- **Exercise aim**
For the listing below, work out the number of lines that hold "Expand" and return that number alone.

Data under study below:

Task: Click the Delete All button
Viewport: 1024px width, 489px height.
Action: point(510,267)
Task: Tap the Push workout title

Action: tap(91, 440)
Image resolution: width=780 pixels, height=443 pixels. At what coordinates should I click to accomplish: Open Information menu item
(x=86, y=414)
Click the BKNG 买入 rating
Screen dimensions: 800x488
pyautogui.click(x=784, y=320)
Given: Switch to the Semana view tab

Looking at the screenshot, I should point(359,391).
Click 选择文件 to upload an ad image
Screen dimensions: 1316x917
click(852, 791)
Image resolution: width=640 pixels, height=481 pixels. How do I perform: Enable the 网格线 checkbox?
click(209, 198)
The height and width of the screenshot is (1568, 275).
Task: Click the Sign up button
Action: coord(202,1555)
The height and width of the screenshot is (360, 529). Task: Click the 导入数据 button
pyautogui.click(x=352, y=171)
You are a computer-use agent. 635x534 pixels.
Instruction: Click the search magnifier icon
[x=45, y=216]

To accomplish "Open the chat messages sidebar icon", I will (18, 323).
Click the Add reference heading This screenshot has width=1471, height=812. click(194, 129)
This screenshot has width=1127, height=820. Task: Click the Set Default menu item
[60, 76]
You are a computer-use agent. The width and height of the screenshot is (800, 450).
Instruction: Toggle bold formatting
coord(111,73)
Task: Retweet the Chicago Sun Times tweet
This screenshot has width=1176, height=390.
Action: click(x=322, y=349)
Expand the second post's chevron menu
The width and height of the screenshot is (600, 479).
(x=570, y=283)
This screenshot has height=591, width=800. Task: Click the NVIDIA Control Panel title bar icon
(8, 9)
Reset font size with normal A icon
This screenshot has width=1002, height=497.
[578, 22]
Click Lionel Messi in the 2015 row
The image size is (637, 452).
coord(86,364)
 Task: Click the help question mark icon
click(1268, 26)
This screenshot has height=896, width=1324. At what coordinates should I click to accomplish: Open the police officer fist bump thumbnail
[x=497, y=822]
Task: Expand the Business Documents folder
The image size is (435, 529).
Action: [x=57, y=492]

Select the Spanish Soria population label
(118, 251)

End of Data under study.

- **Output for this exercise**
2